■ Task details: As an exercise in exact copying, transcribe the lines below from the one holding "This screenshot has height=125, width=510." through the last, with both ends included and pictures left out.

■ Data extracts:

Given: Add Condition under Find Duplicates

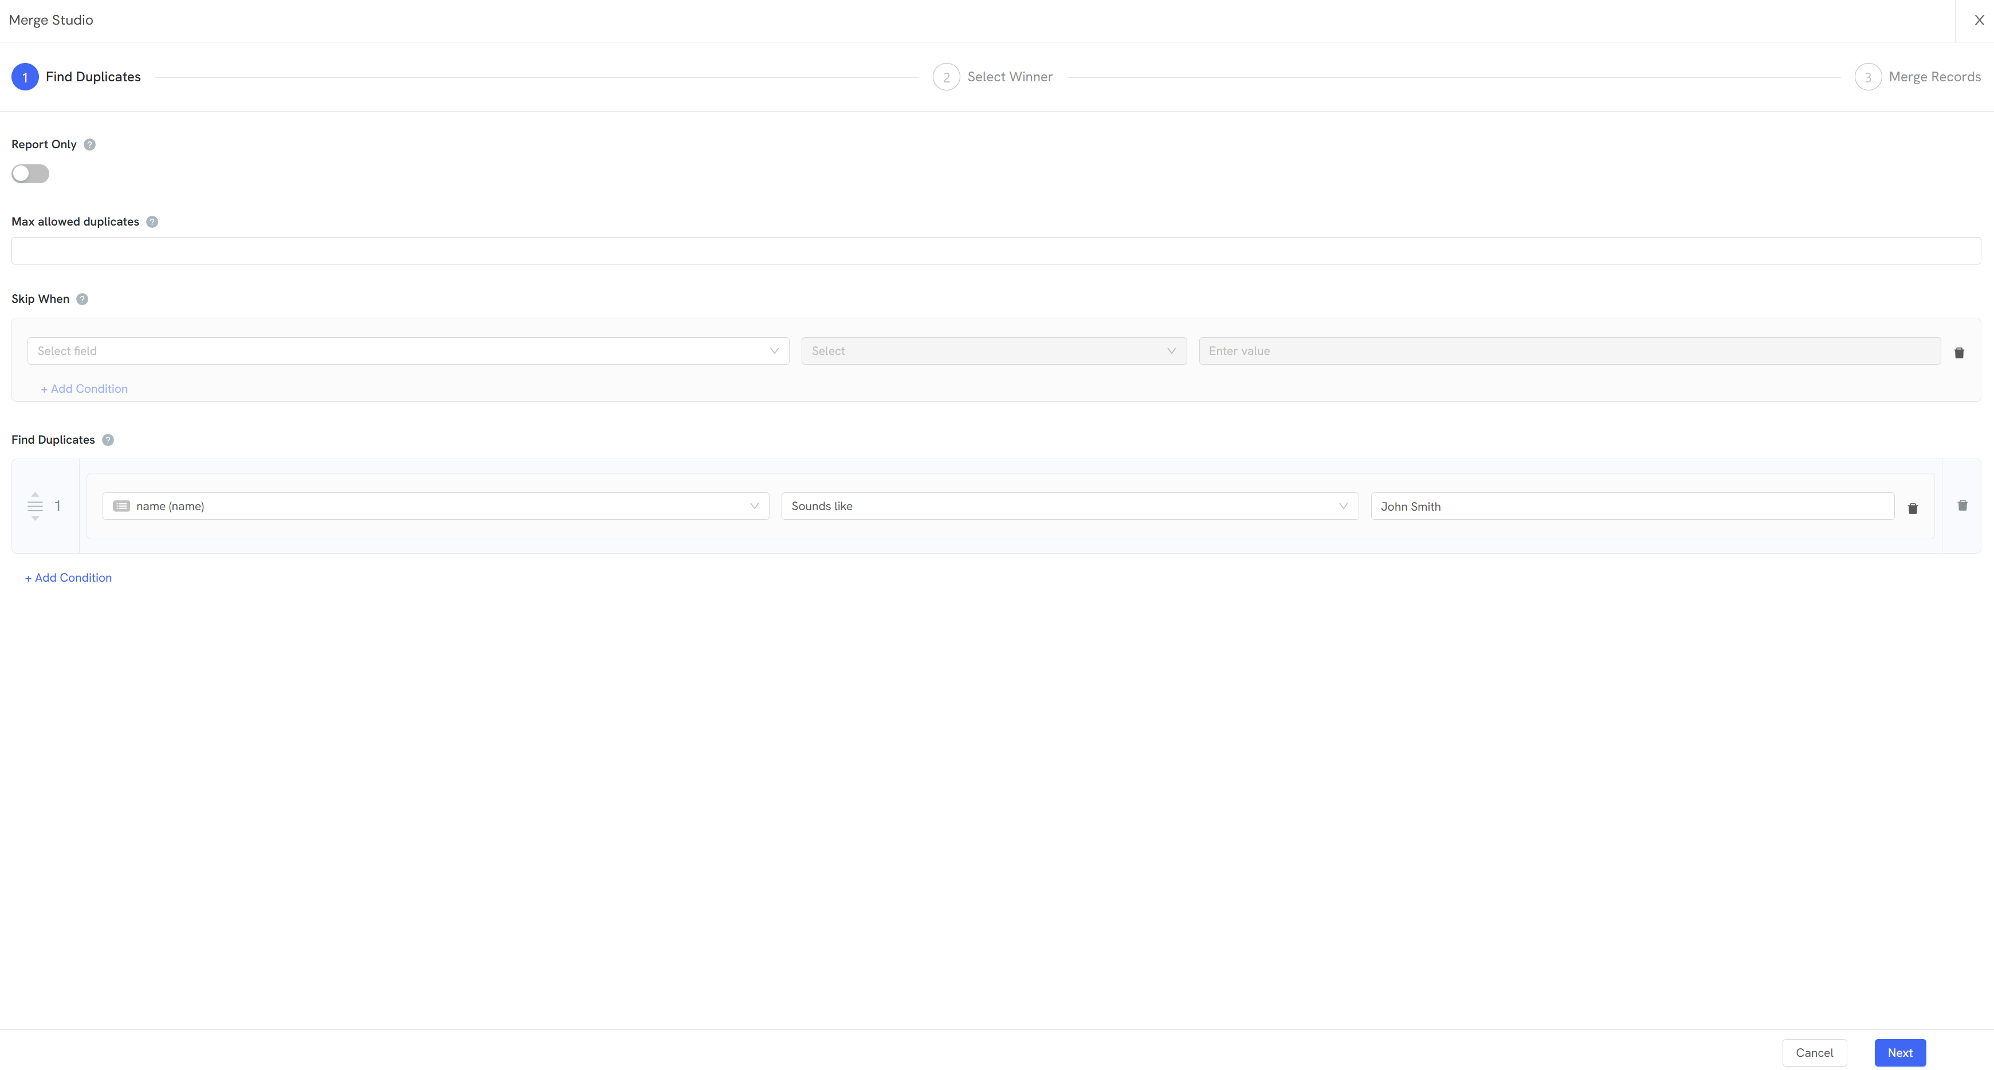Looking at the screenshot, I should [68, 578].
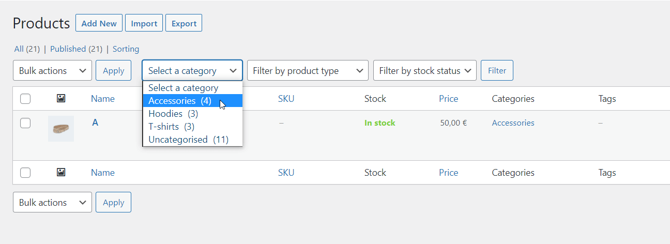
Task: Open the product thumbnail for item A
Action: point(61,129)
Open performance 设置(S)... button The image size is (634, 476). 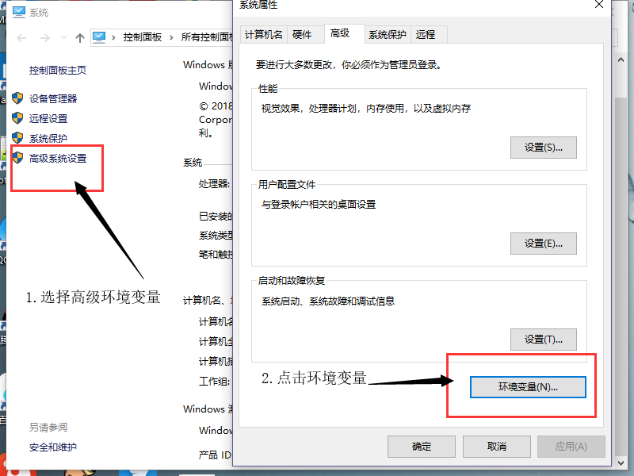pos(543,148)
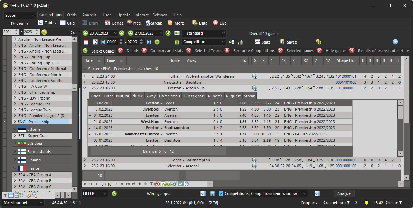Click the Coupons link in the status bar

click(309, 203)
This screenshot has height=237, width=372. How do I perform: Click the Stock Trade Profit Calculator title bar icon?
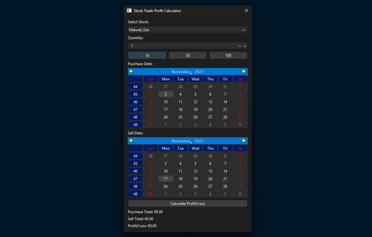[x=129, y=10]
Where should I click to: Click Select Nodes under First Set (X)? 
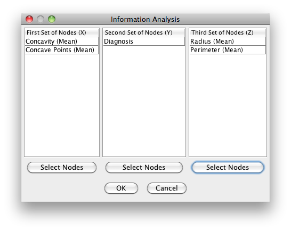click(x=62, y=168)
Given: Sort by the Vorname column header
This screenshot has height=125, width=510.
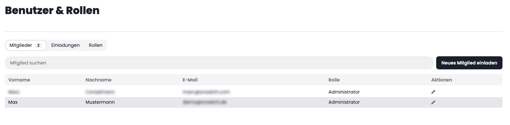Looking at the screenshot, I should [x=19, y=80].
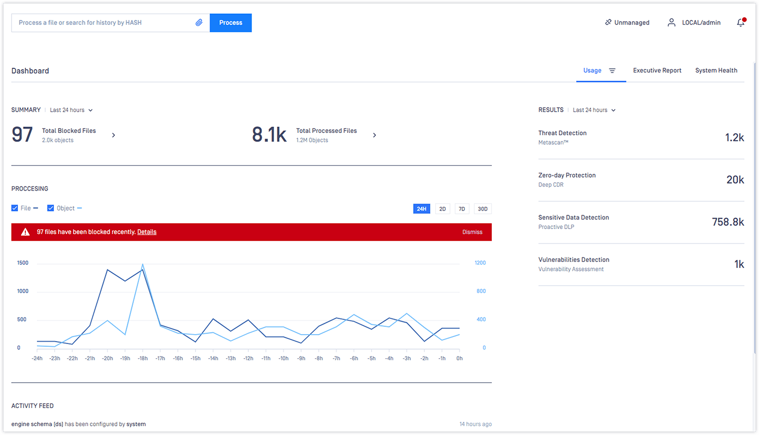This screenshot has width=759, height=435.
Task: Open the Usage filter icon
Action: pyautogui.click(x=612, y=71)
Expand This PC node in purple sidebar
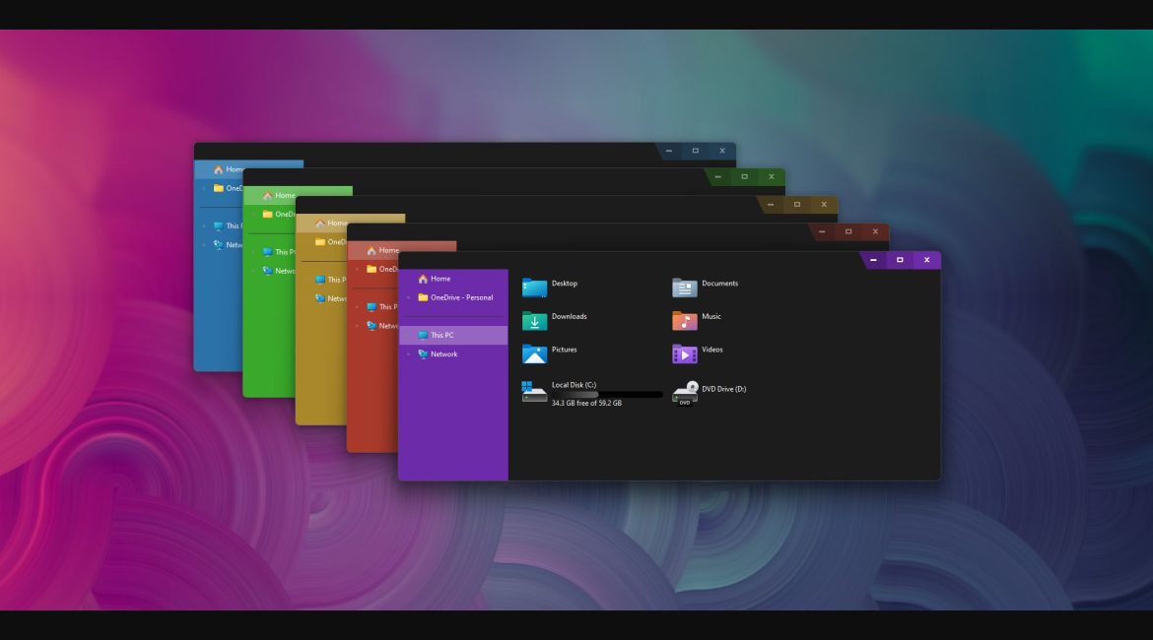The image size is (1153, 640). click(408, 336)
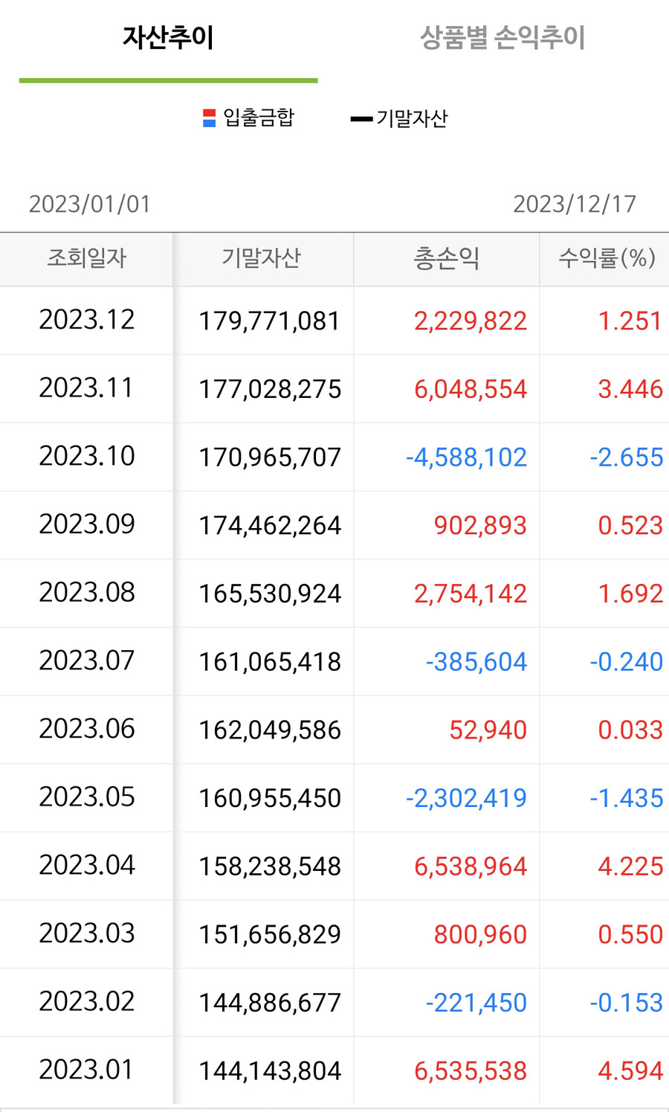Click the 조회일자 column header

coord(86,258)
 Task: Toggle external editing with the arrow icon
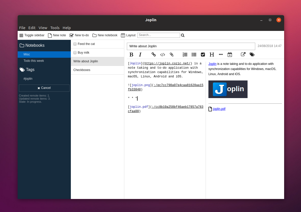pos(243,54)
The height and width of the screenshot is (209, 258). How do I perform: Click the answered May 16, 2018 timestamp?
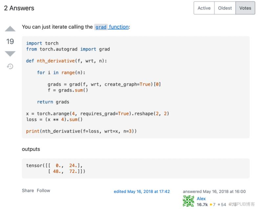coord(214,191)
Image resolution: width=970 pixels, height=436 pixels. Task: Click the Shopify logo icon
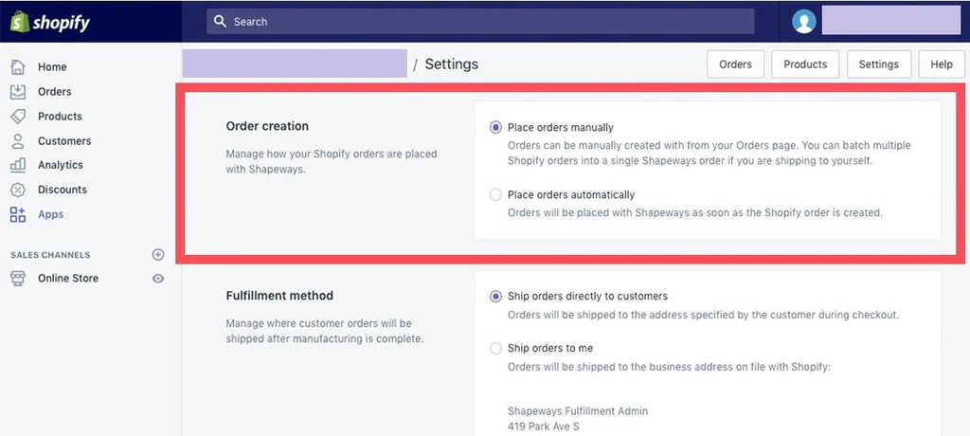click(20, 23)
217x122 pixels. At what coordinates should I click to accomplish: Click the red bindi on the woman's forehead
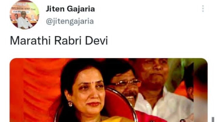click(93, 82)
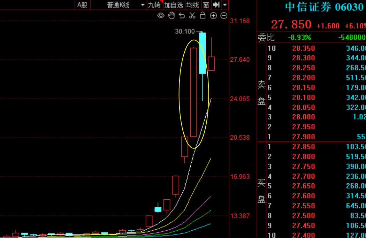Viewport: 366px width, 238px height.
Task: Click the tall red candlestick inside yellow ellipse
Action: tap(193, 92)
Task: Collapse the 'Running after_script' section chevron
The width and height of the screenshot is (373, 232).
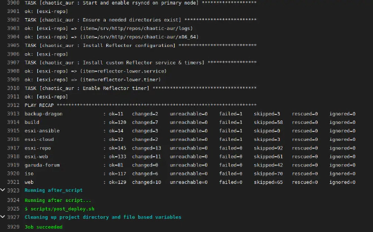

■ Problem solution:
This screenshot has height=125, width=510.
Looking at the screenshot, I should [x=19, y=80].
This screenshot has width=759, height=435.
Task: Open the Usage filter icon
Action: pyautogui.click(x=612, y=71)
Expand This PC node in purple sidebar
The image size is (1153, 640). click(408, 336)
Click the 조회일자 column header

coord(86,258)
 Task: Toggle external editing with the arrow icon
pos(243,54)
The height and width of the screenshot is (209, 258). How do I perform: Click the answered May 16, 2018 timestamp?
coord(214,191)
Image resolution: width=970 pixels, height=436 pixels. Task: Click the Shopify logo icon
click(20, 23)
217x122 pixels. At what coordinates should I click to accomplish: Click the red bindi on the woman's forehead
click(93, 82)
Viewport: 366px width, 238px height.
Task: Click the tall red candlestick inside yellow ellipse
Action: tap(193, 92)
Task: Collapse the 'Running after_script' section chevron
The width and height of the screenshot is (373, 232).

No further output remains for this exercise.